Google Gemini 3 Becomes First Model To Score Higher Than Human Radiology Trainees In New Benchmark

Google Gemini 3 has topped most conventional AI benchmarks, but it’s also outstripping humans in some unusual — but just as critical — ones.

Gemini 3.0 Pro has become the first generalist artificial intelligence model to outperform radiology trainees on a challenging diagnostic benchmark, according to research published today by the Centre for Responsible Autonomous Systems in Healthcare (CRASH Lab) at Ashoka University. The model achieved 51% accuracy on the Radiology’s Last Exam (RadLE v1) benchmark, surpassing the 45% scored by radiology trainees, though it still trails board-certified radiologists who reached 83%.

The achievement represents a notable leap forward in AI’s medical reasoning capabilities. In evaluations conducted just two months earlier in September 2025, every major frontier model—including GPT-5, Gemini 2.5 Pro, OpenAI’s o3, and Claude Opus 4.1—had performed below trainee level on the same benchmark.

“For the first time in our evaluations, a generalist AI model has crossed radiology-trainee level performance,” the research team noted in their findings released November 20, 2025.

A Benchmark Designed to Challenge

The RadLE v1 benchmark isn’t a typical medical test. Developed by CRASH Lab’s Koita Centre for Digital Health, it consists of 50 deliberately difficult cases spanning CT scans, MRIs, and radiographs—the kind of complex, multi-system diagnostic puzzles that routinely challenge even experienced radiologists. The dataset is intentionally “spectrum biased” to reflect real-world diagnostic difficulty rather than easy wins.

What makes the Gemini 3.0 Pro results particularly striking isn’t just the raw numbers, but the qualitative improvement in reasoning that the researchers observed. In one acute appendicitis case that stumped earlier models, including GPT-5, the new Gemini model demonstrated markedly more sophisticated diagnostic thinking.

Where GPT-5 had jumped between multiple unrelated diagnoses—initially suggesting intussusception, then pivoting to Crohn’s disease, and finally settling on the wrong answer—Gemini 3.0 Pro followed a structured, radiologist-like approach. It correctly identified the appendix anatomically, described specific imaging features like wall enhancement and periappendiceal fat stranding, systematically ruled out diagnostic mimics, and arrived at the correct diagnosis of acute appendicitis with confidence.

“The reasoning progressed in stable, sequential steps rather than jumping between diagnoses,” the researchers wrote, highlighting how Gemini 3.0 displayed “focused, anatomically grounded reasoning” compared to the uncertain pattern-matching of its predecessors.

The Performance Gap Remains

Despite the milestone, the research team emphasized that significant limitations remain. At 51-57% accuracy (the model scored slightly higher when tested via API with extended reasoning), Gemini 3.0 Pro still operates at roughly half the diagnostic capability of board-certified radiologists.

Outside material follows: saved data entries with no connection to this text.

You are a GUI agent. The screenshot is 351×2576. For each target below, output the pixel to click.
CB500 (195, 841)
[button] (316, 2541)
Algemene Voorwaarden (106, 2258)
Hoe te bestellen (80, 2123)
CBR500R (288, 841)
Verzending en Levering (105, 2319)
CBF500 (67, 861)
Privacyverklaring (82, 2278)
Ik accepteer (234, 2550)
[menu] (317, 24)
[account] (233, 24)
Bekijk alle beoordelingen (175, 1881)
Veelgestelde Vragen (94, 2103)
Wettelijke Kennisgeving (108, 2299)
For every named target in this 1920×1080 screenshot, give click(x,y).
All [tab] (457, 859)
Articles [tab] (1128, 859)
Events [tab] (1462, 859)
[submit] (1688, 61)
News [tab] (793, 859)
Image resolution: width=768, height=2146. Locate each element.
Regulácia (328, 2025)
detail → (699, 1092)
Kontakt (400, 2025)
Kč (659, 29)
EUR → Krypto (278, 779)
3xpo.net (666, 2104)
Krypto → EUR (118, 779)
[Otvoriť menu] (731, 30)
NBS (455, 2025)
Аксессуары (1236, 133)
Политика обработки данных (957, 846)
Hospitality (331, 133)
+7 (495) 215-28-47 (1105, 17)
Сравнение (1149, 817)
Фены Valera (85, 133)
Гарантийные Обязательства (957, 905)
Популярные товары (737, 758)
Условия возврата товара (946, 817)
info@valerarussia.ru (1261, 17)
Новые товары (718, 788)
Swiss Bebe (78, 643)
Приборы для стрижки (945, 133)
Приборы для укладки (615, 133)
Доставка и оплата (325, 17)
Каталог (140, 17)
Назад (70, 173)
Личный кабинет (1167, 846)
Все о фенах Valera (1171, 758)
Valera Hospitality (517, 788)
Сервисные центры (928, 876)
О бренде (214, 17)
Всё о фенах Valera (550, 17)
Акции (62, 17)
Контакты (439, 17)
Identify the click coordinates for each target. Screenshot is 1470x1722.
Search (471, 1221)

This performance gap has important implications for deployment. “We are still far from readiness for deployment, autonomy or diagnostic replacement,” the researchers cautioned, noting that while progress is accelerating faster than many expected, AI systems aren’t yet approaching the reliability needed for independent clinical decision-making.

The benchmark results also reveal a hierarchy of performance that places the technology in context. Board-certified radiologists led with 83% accuracy, followed by Gemini 3.0 Pro at 51%, radiology trainees at 45%, and earlier models trailing further behind—GPT-5 thinking at 30%, Gemini 2.5 Pro at 29%, OpenAI’s o3 at 23%, and Grok 4 at just 12%. Claude Opus 4.1 registered the lowest at 1%.

Implications for Medical AI

The advancement comes at a time of intense interest in AI’s potential to augment healthcare delivery, particularly in specialties facing workforce shortages. Radiology has long been viewed as a domain ripe for AI assistance given its reliance on pattern recognition in imaging data.

Google has not yet widely released Gemini 3.0 Pro to the public, though the model is available in preview on Google AI Studio. The CRASH Lab team tested both the web interface version and ran the model multiple times via API with high-thinking mode enabled, finding consistent results across three separate runs that averaged 57% accuracy.

The researchers plan to expand their work with RadLE v2, incorporating larger datasets and more granular scoring of both diagnostic accuracy and reasoning quality. Their stated goal remains “transparent benchmarking to independently measure progress of multimodal reasoning capabilities of AI models in radiology.”

For now, Gemini 3.0 Pro’s performance suggests that AI is moving from a tool that might assist with routine cases to one that could potentially match junior clinicians on complex diagnostic challenges—though with the critical caveat that it still requires expert oversight and remains far from replacing human judgment in clinical settings.